[Stored items from a collection]
<<<<
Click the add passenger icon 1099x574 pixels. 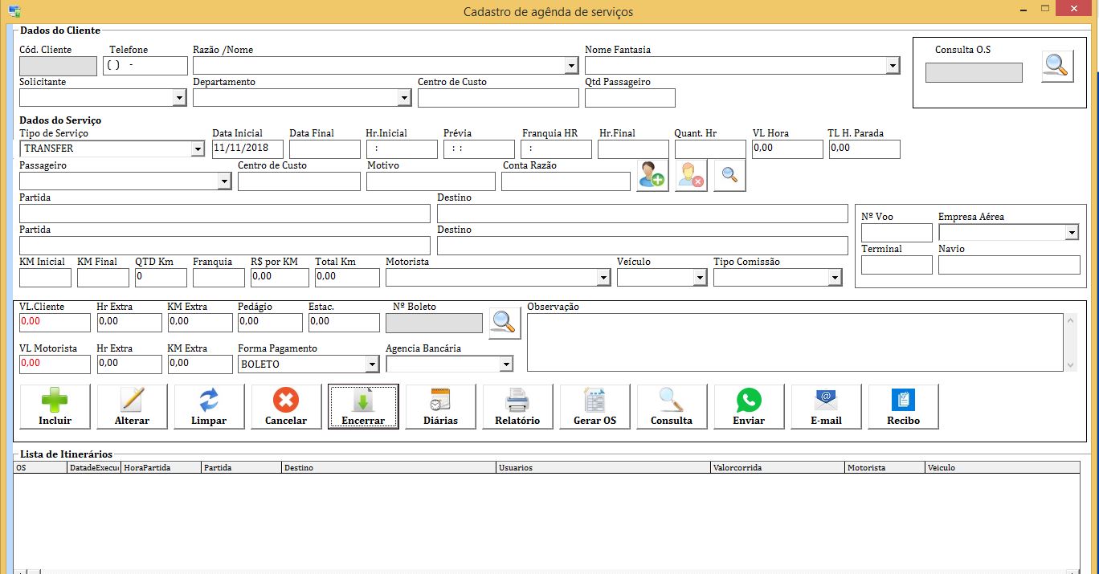coord(652,175)
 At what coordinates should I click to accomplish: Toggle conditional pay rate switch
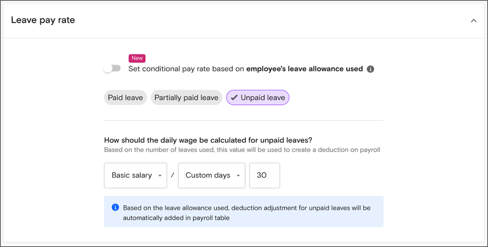point(112,68)
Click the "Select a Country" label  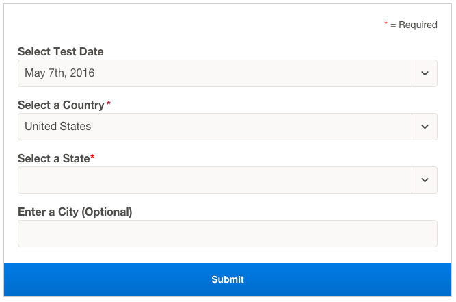click(61, 105)
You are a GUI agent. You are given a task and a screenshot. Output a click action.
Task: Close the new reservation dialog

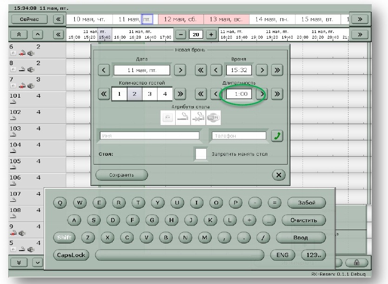coord(278,175)
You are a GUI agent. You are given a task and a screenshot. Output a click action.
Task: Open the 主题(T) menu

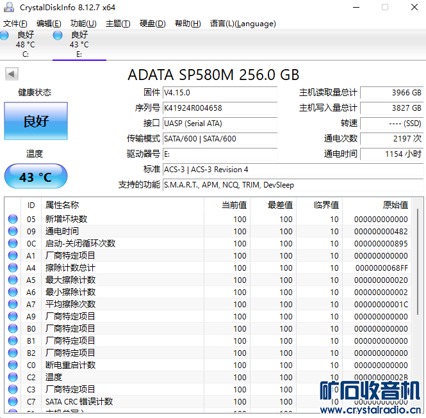coord(118,24)
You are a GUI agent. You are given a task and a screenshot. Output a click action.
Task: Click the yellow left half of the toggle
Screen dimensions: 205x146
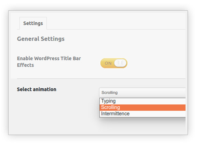107,63
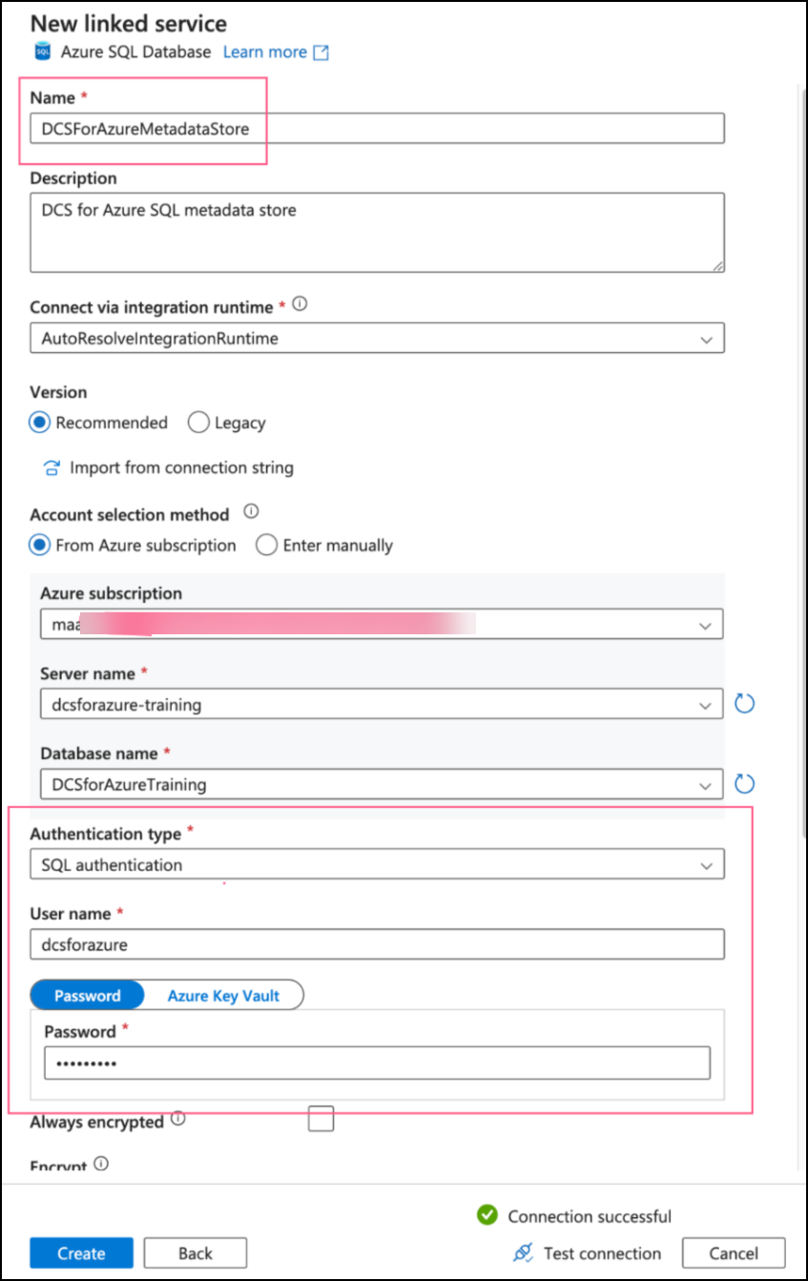
Task: Open the Authentication type dropdown
Action: point(377,865)
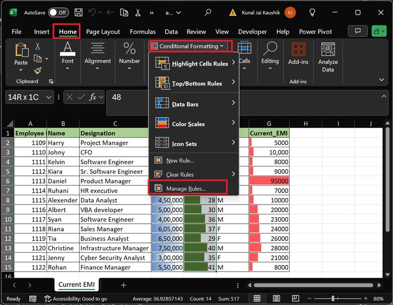Choose New Rule option
Viewport: 393px width, 305px height.
180,160
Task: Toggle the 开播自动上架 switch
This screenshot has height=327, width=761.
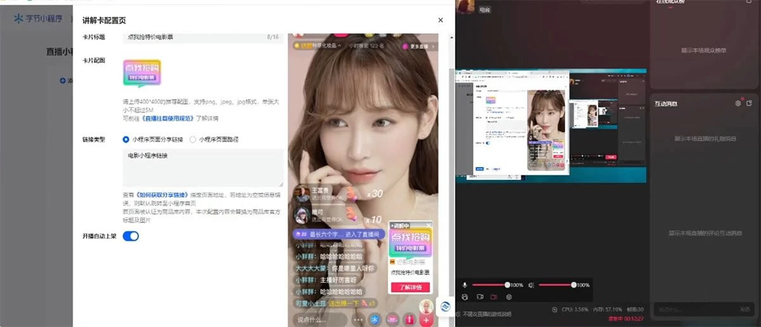Action: (x=131, y=236)

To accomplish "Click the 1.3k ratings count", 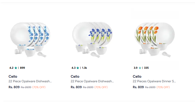I will tap(84, 68).
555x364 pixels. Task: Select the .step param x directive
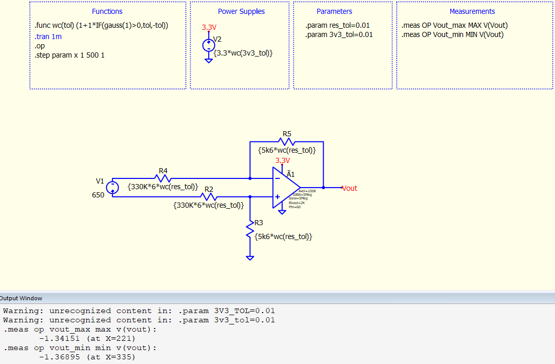pyautogui.click(x=69, y=55)
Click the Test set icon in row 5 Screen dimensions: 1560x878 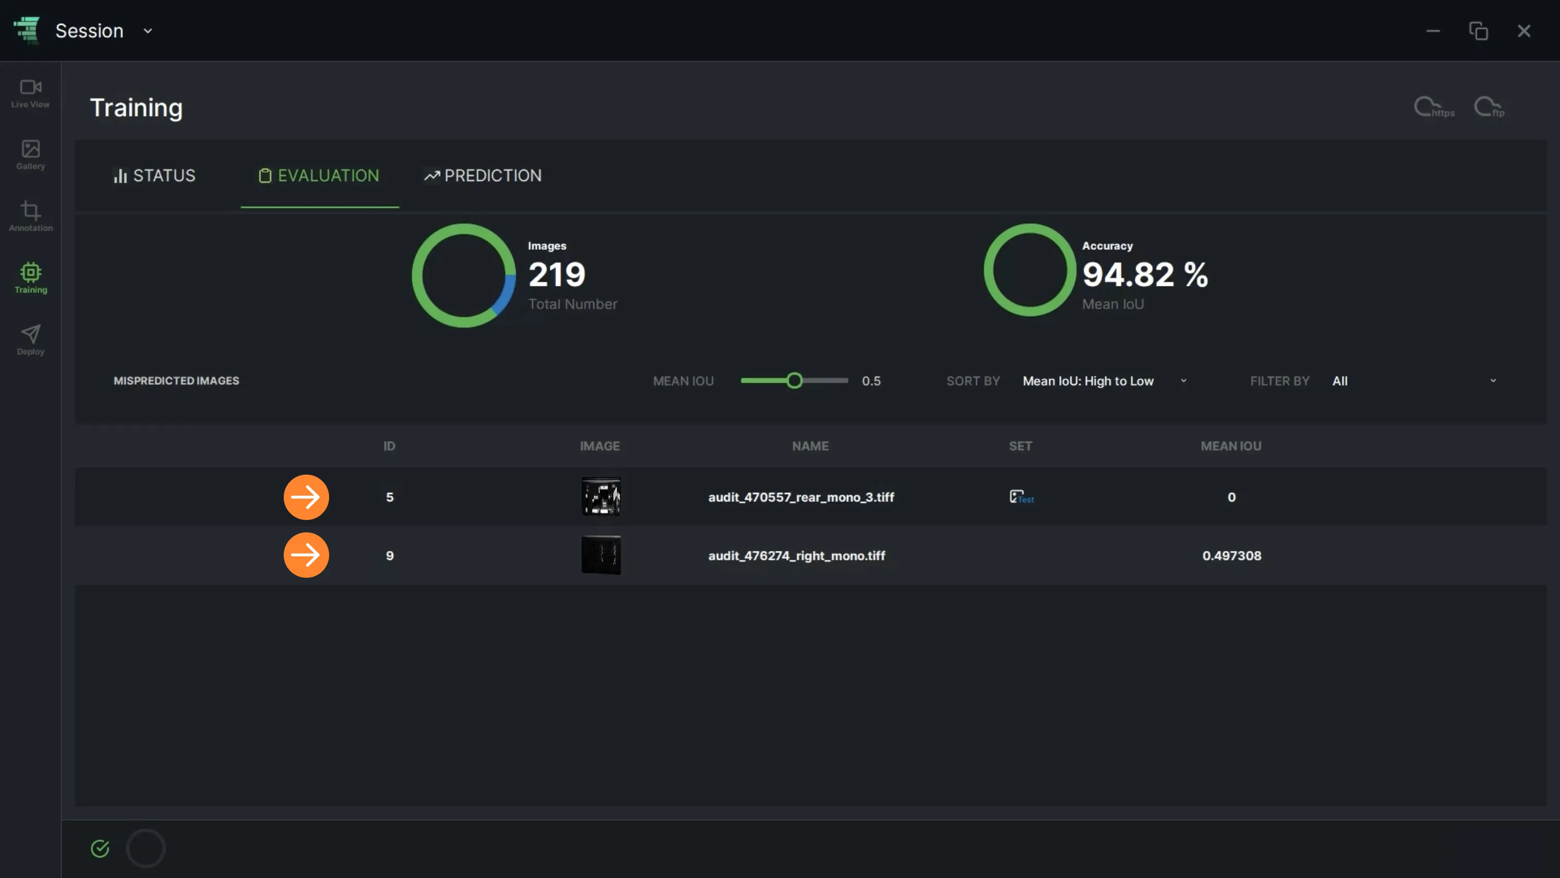click(1021, 497)
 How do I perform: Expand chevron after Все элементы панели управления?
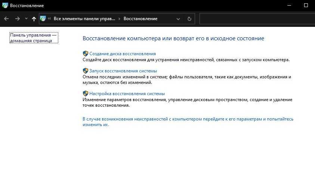click(x=119, y=19)
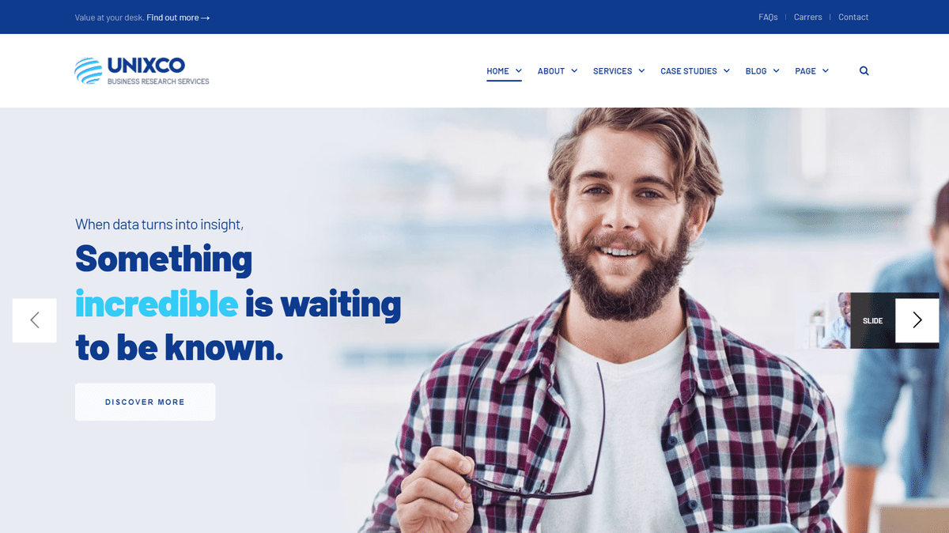Expand the Home menu chevron
949x533 pixels.
(519, 70)
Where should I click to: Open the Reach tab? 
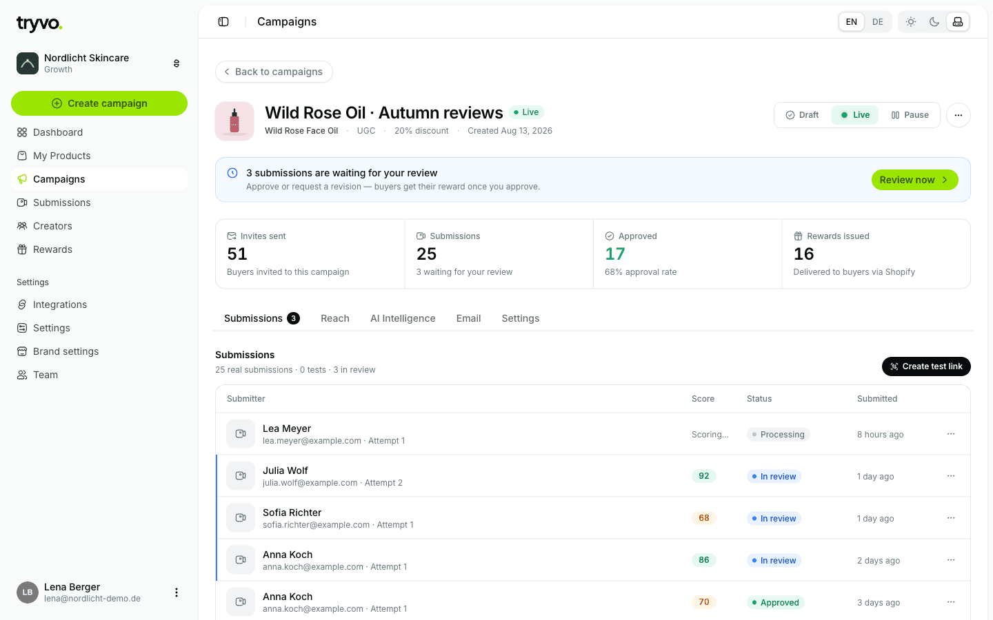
>>>>
Your task is to copy only the lines above starting at the one containing "Task: Close the new reservation dialog" and ending at the one containing "Task: Click the". Copy them exactly, both ends included, and omit the pictures.

Task: Close the new reservation dialog

coord(278,175)
You are a GUI agent. You are given a task and a screenshot. Output a click action.
Task: Open the 主题(T) menu

coord(118,24)
You are a GUI agent. You are given a task and a screenshot. Output a click action.
Task: Click the yellow left half of the toggle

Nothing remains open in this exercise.